Texas is another country...

Texas is another country...I have driven into Texas from all four directions and can affirm that after crossing that imaginary state line you just know you are in Texas . The world becomes wide open space, the sky feels higher, you can stretch out and rest a spell.

Sunday, November 10, 2013

MESQUITE: THE TEXAS STATE SMELL

Post by Alana Cash

Last week I was riding my bike down the street and suddenly became aware that I smelled Texas.  I turned toward the right and saw a restaurant called Mesquite Barbecue.  Ha! 

Mesquite is used for barbecue because it’s so dense (called Texas Ironwood) and burns slowly.  If you’ve ever smelled it at a barbecue joint, you won’t forget the aroma.  Not really beautiful, besides being great for barbecuing, the trees provide shade, kind of pitiful shade, in desert areas.  The hardwood is also used for making furniture and bees seem to like mesquite flowers.  

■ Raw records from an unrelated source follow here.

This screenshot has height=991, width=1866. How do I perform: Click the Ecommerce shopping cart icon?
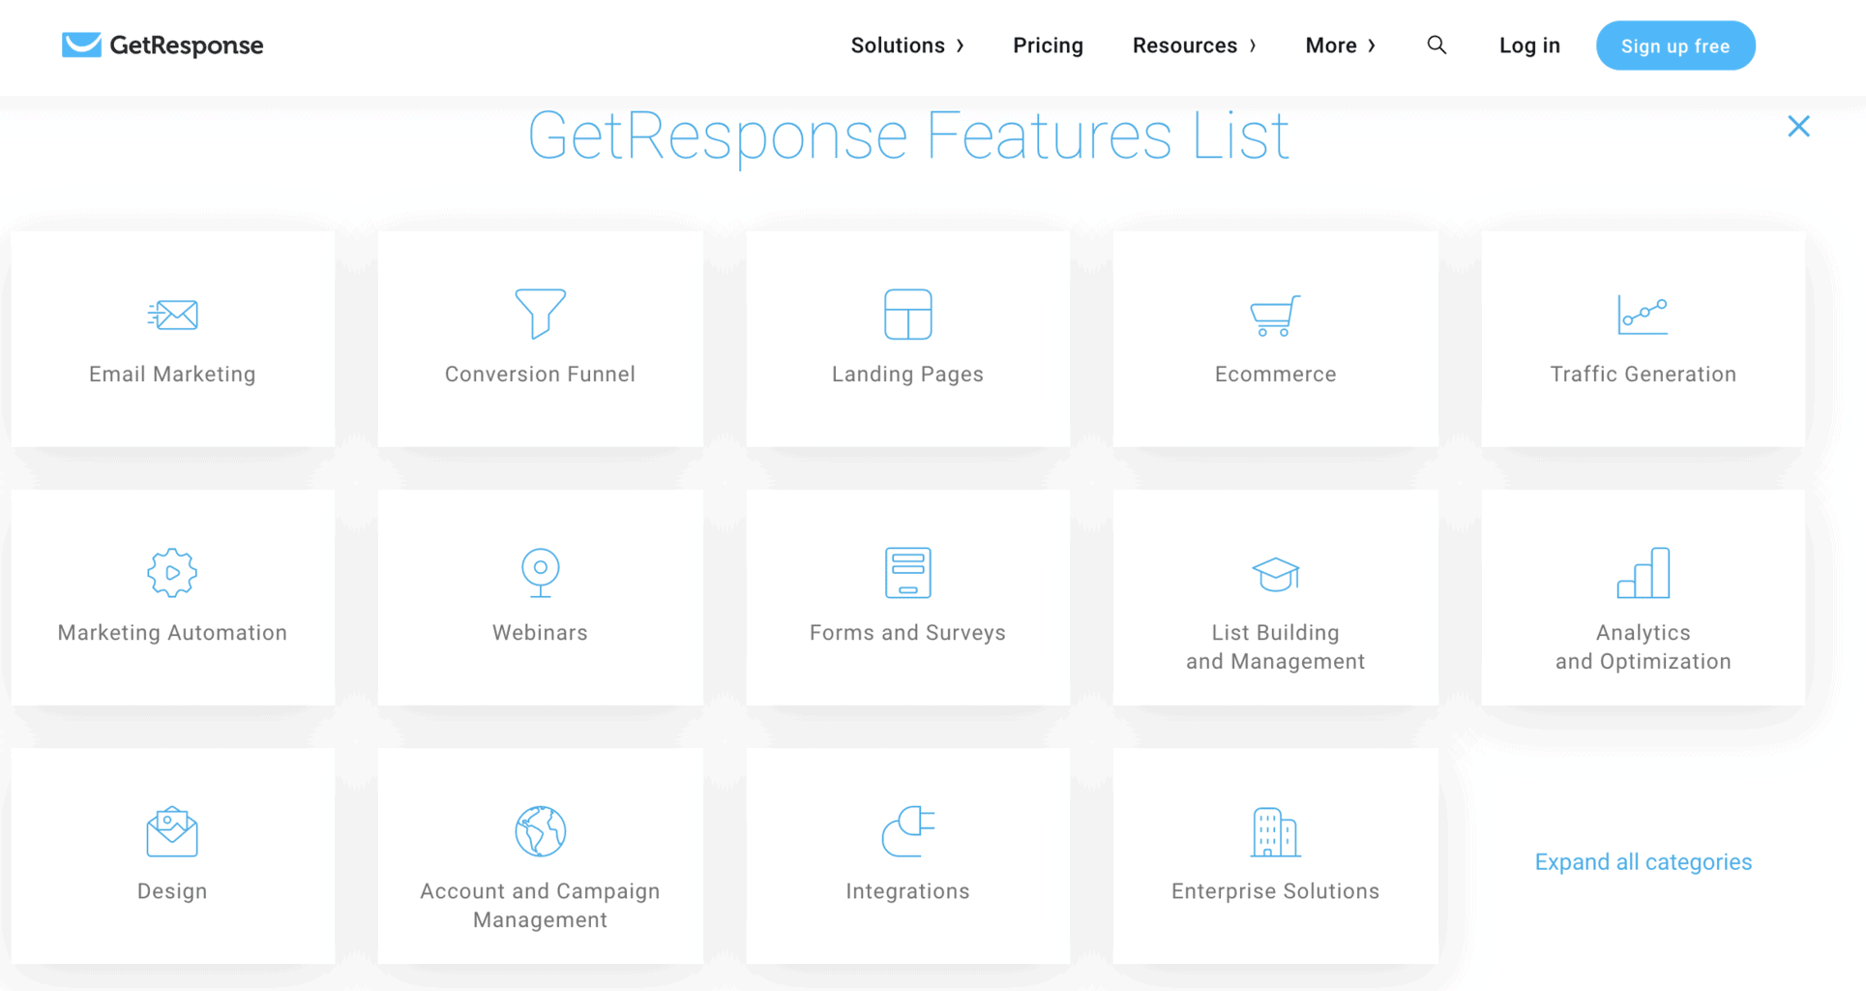pos(1275,315)
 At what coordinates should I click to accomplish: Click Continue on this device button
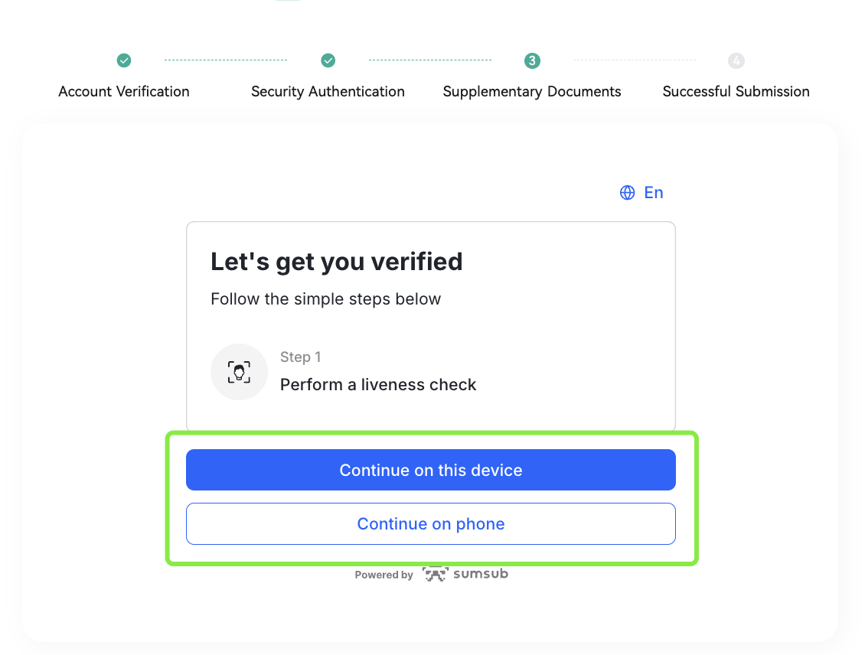pos(431,470)
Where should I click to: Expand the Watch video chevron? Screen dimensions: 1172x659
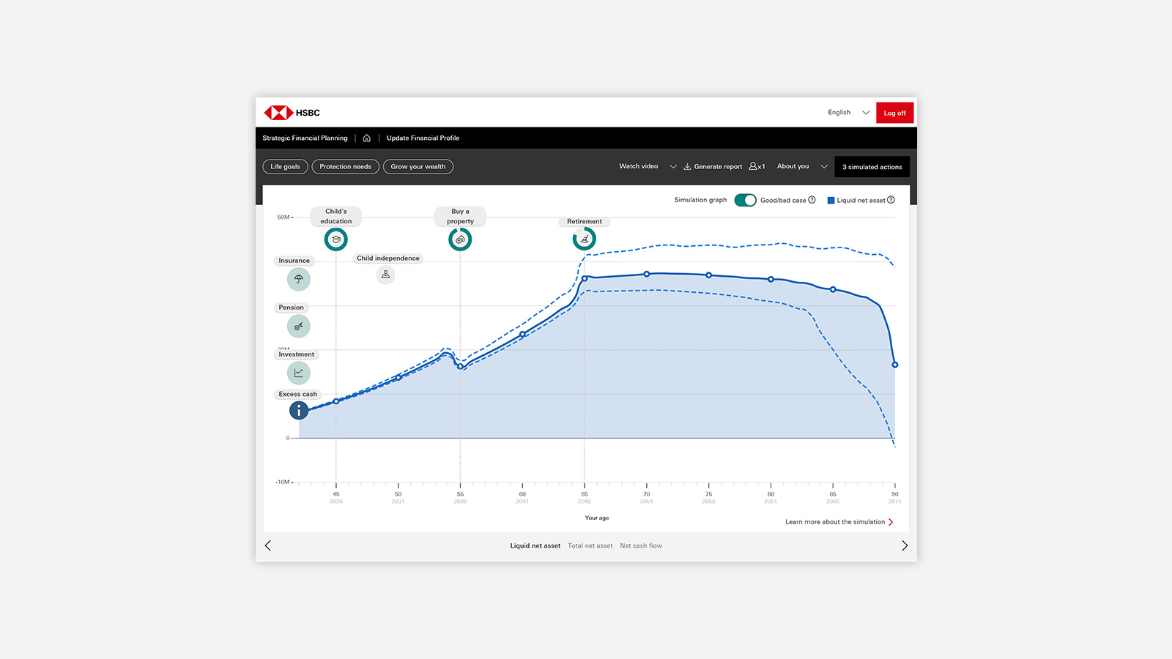click(673, 167)
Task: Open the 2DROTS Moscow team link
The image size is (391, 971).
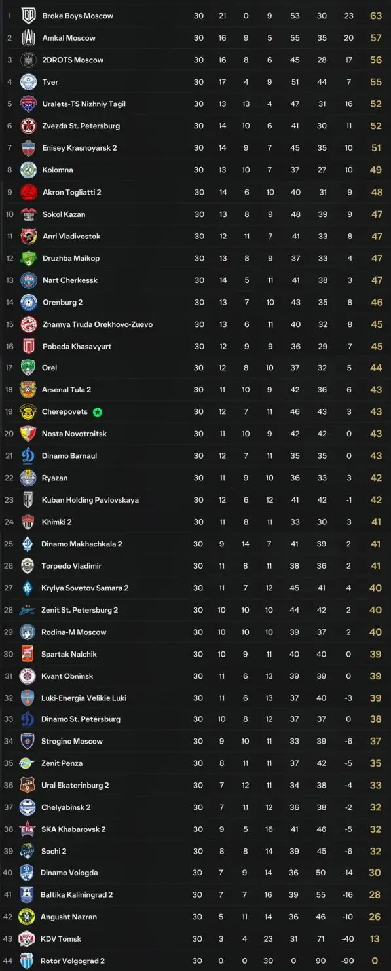Action: coord(73,60)
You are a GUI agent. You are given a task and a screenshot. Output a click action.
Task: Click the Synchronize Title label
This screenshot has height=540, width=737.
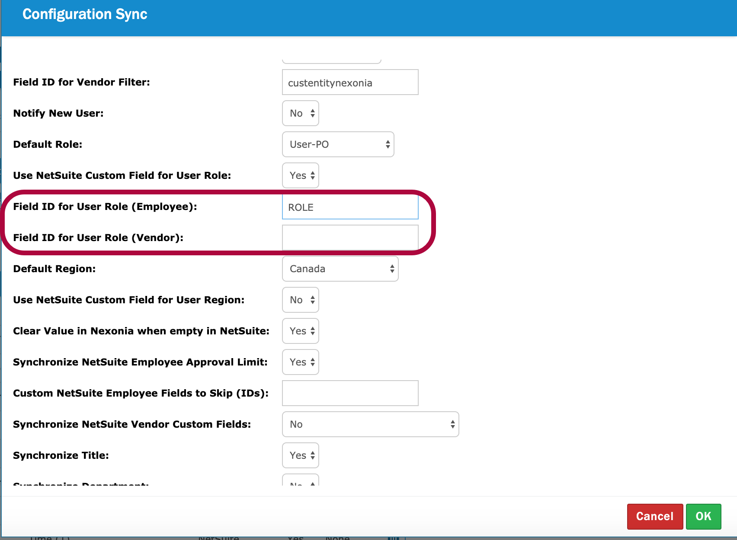click(x=61, y=455)
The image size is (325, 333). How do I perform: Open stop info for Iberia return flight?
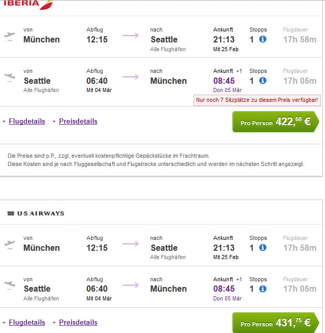pyautogui.click(x=263, y=81)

I used to live next to a park in Austin that was filled with mesquite trees.  They are thorny trees that can live through drought conditions because their roots go deep to find the water table.  That’s a good thing for keeping trees around, but they can suck up the well water when people and cattle need it.  But the good news is that mesquite trees don’t deplete the soil of nitrogen, they enriches the soil by returning nitrogen to it. 

Mesquite is part of the legume family and its bean flour can be used in baking – I would like to taste that some time, but have never seen it for sale.  It’s supposedly high in minerals.  Another culinary treat that comes from the mesquite tree is an alcoholic drink called atole made from fermenting the beans in water.  Another culinary adventure for my future.

If Texas has a state smell, it’s the smell of meat roasting over burning mesquite.